[Records drawn from a dataset]
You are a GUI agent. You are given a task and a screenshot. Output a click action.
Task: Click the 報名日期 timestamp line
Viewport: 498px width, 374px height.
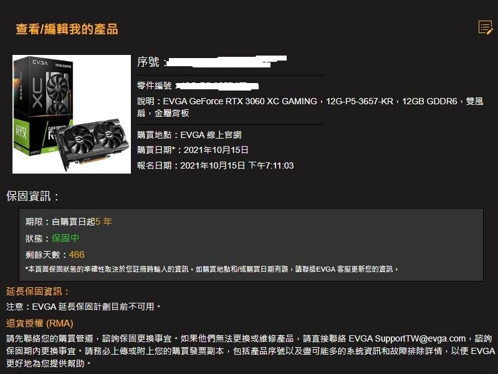[215, 165]
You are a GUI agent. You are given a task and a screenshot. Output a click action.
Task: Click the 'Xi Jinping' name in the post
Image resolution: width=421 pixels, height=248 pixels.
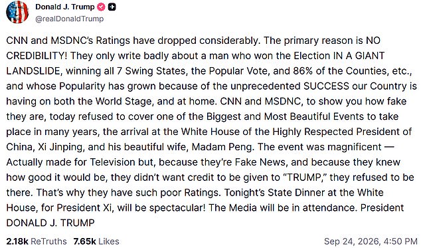(x=60, y=147)
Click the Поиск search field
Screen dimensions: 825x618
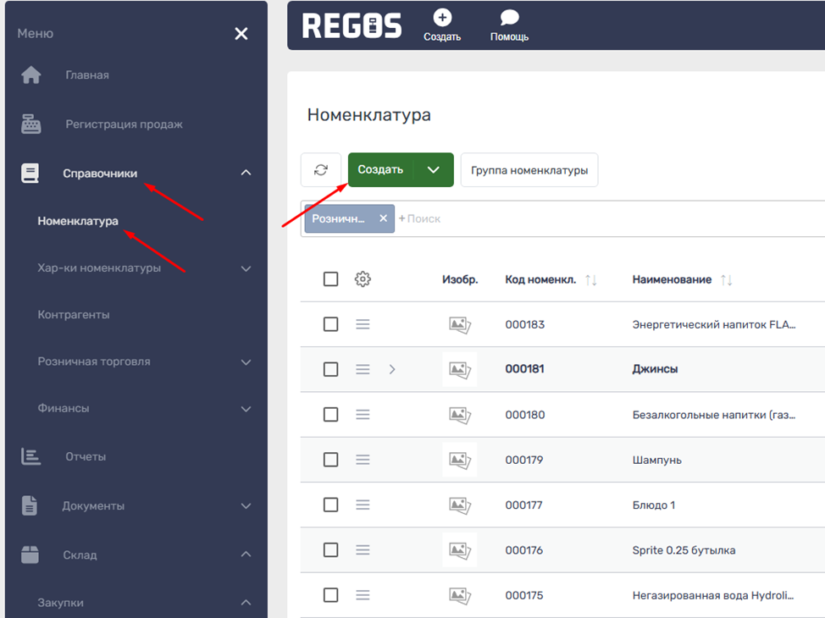pos(508,218)
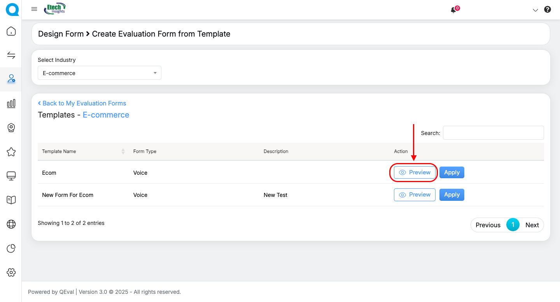Click the Search input field

coord(493,133)
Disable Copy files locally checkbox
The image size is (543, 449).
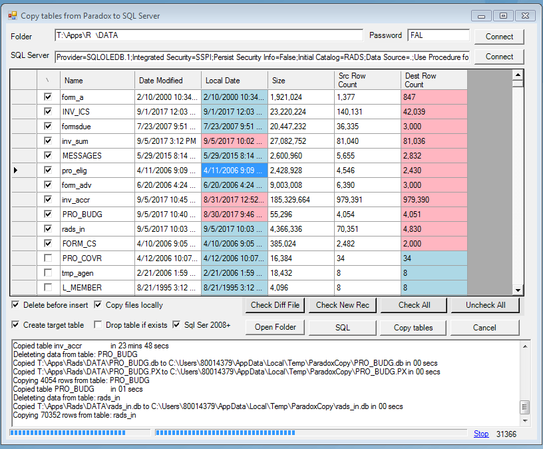pos(98,304)
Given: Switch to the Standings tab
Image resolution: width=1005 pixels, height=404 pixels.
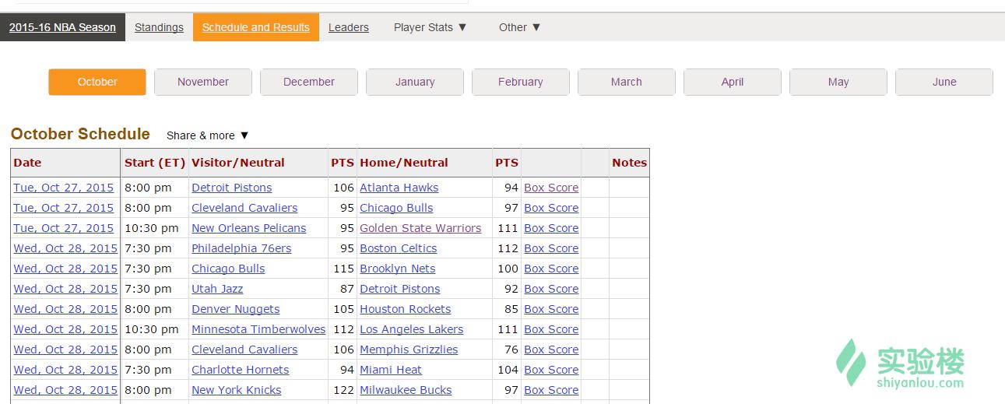Looking at the screenshot, I should (x=159, y=27).
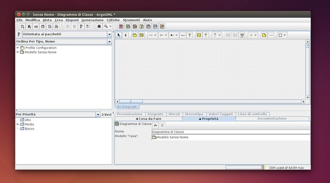Open the association line tool dropdown arrow
Screen dimensions: 330x183
click(155, 35)
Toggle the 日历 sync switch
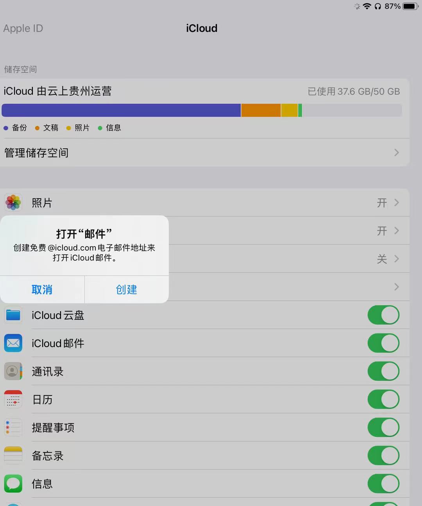 point(383,399)
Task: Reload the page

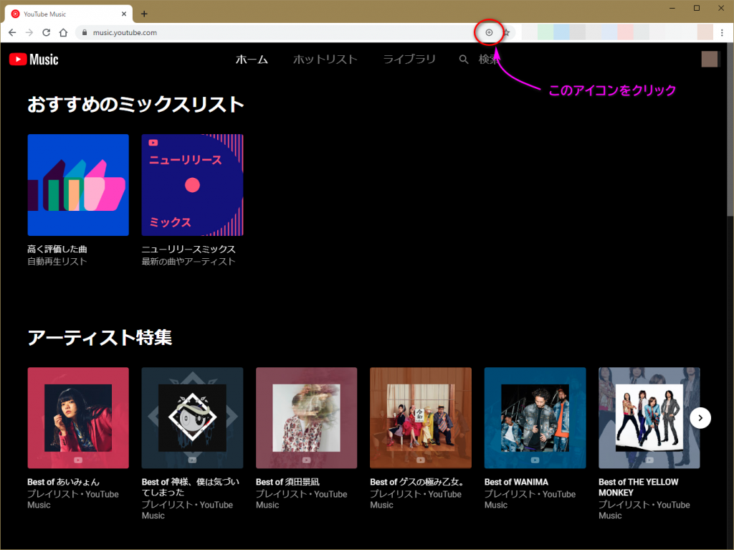Action: (47, 32)
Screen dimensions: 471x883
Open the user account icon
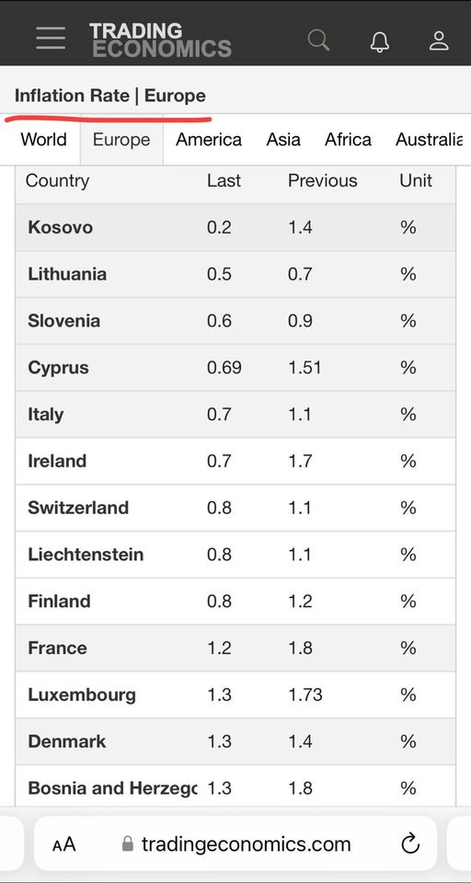(439, 40)
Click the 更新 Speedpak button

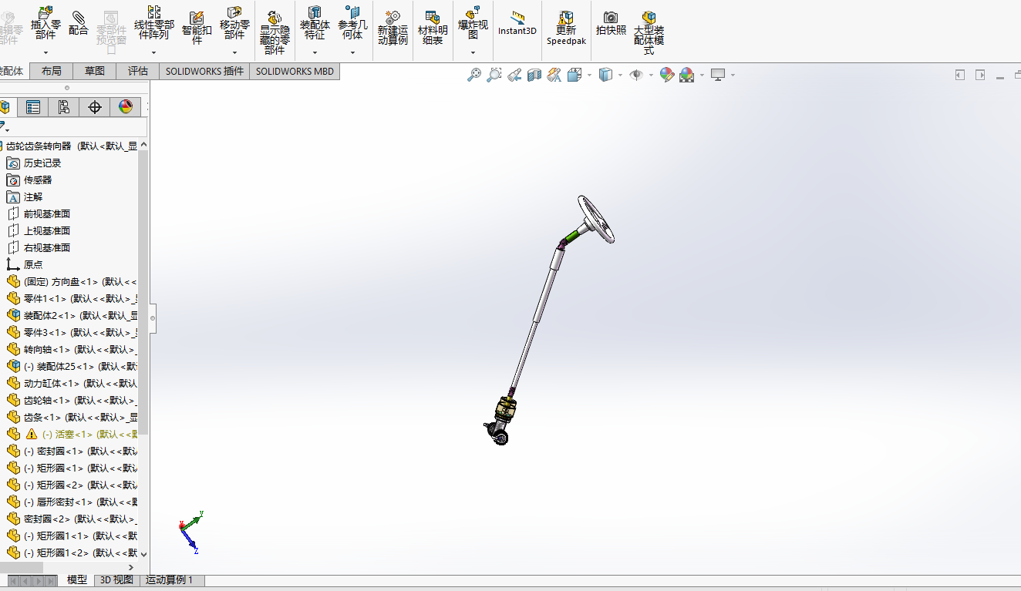tap(566, 27)
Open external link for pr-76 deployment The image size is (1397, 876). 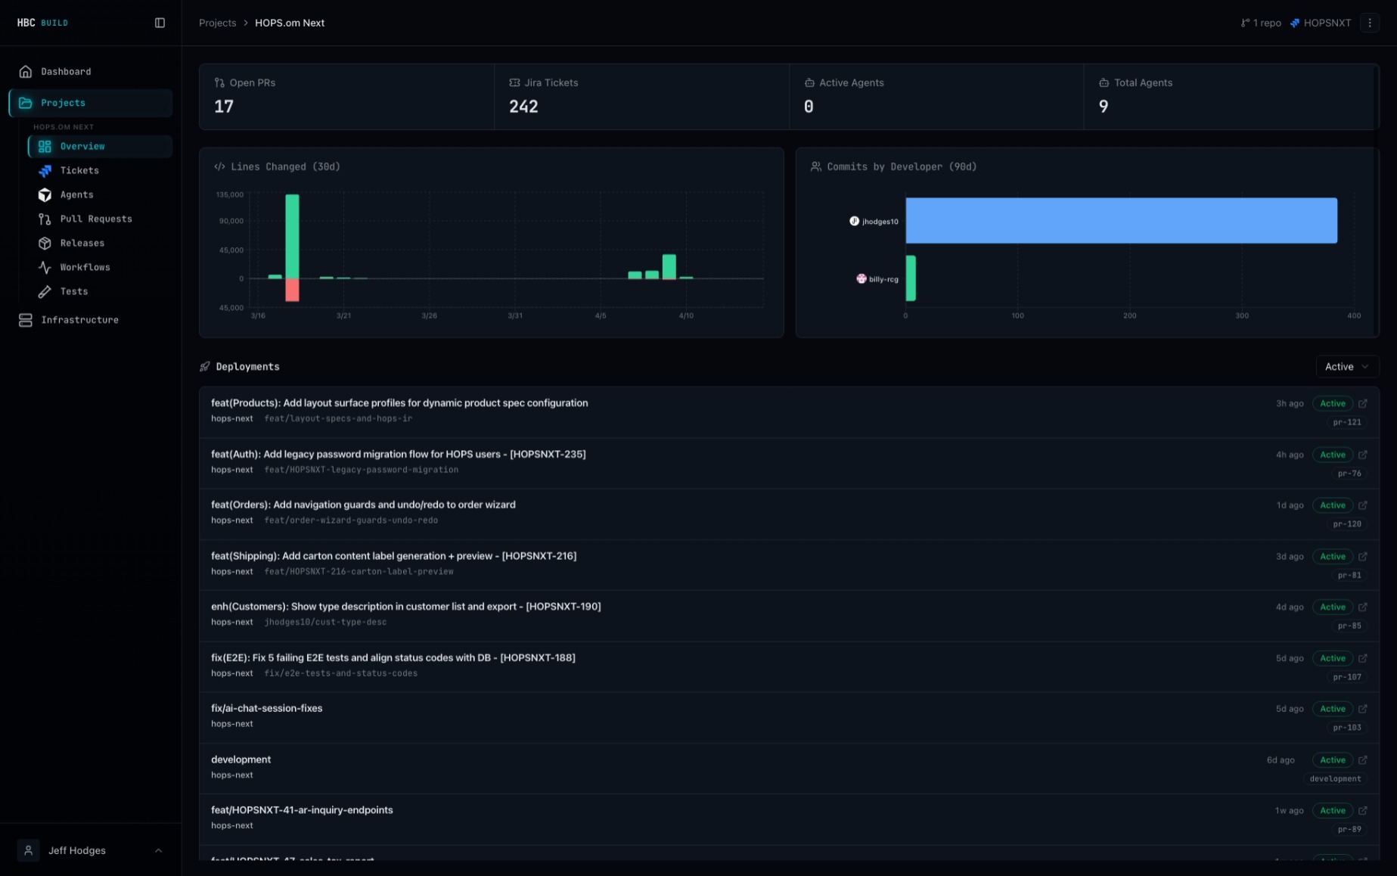(x=1363, y=455)
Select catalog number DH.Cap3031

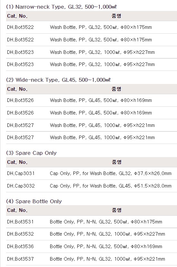point(21,173)
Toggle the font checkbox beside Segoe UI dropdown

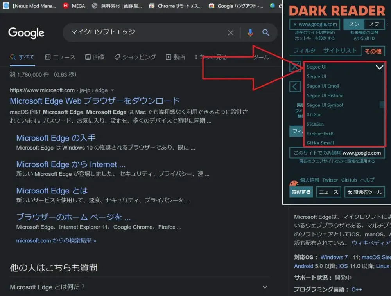[295, 67]
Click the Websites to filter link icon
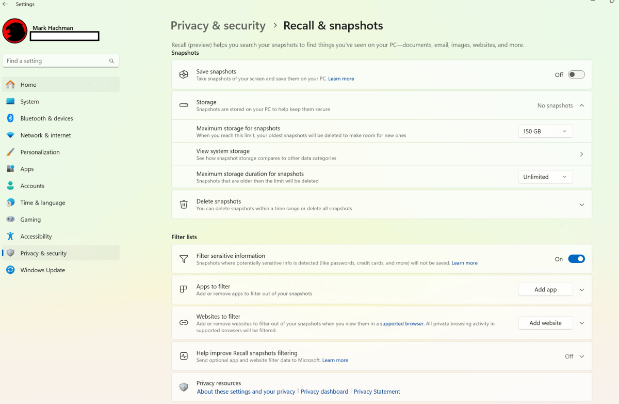Image resolution: width=619 pixels, height=404 pixels. tap(184, 323)
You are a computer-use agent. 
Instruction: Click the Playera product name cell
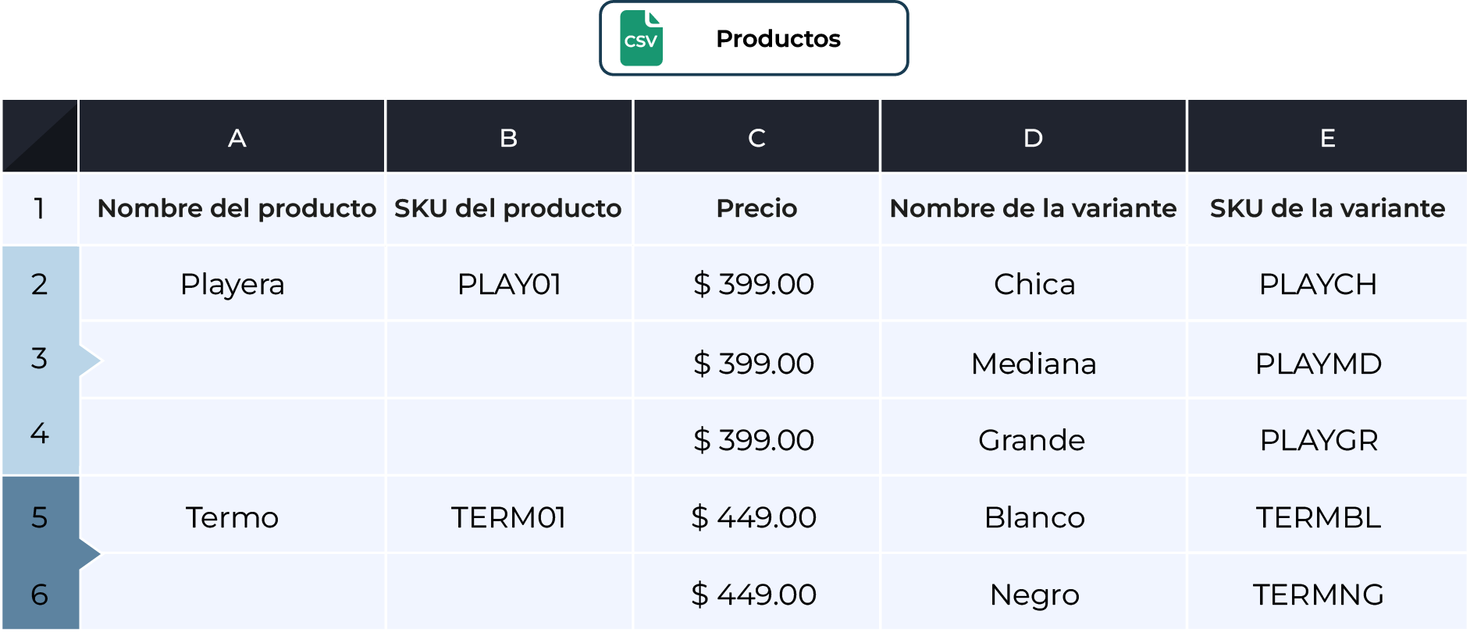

--- Exercise prompt ---
Reproduce each line above that contains "name".

--- Your response ---
Task: Click the 'Xi Jinping' name in the post
Instruction: Click the Playera product name cell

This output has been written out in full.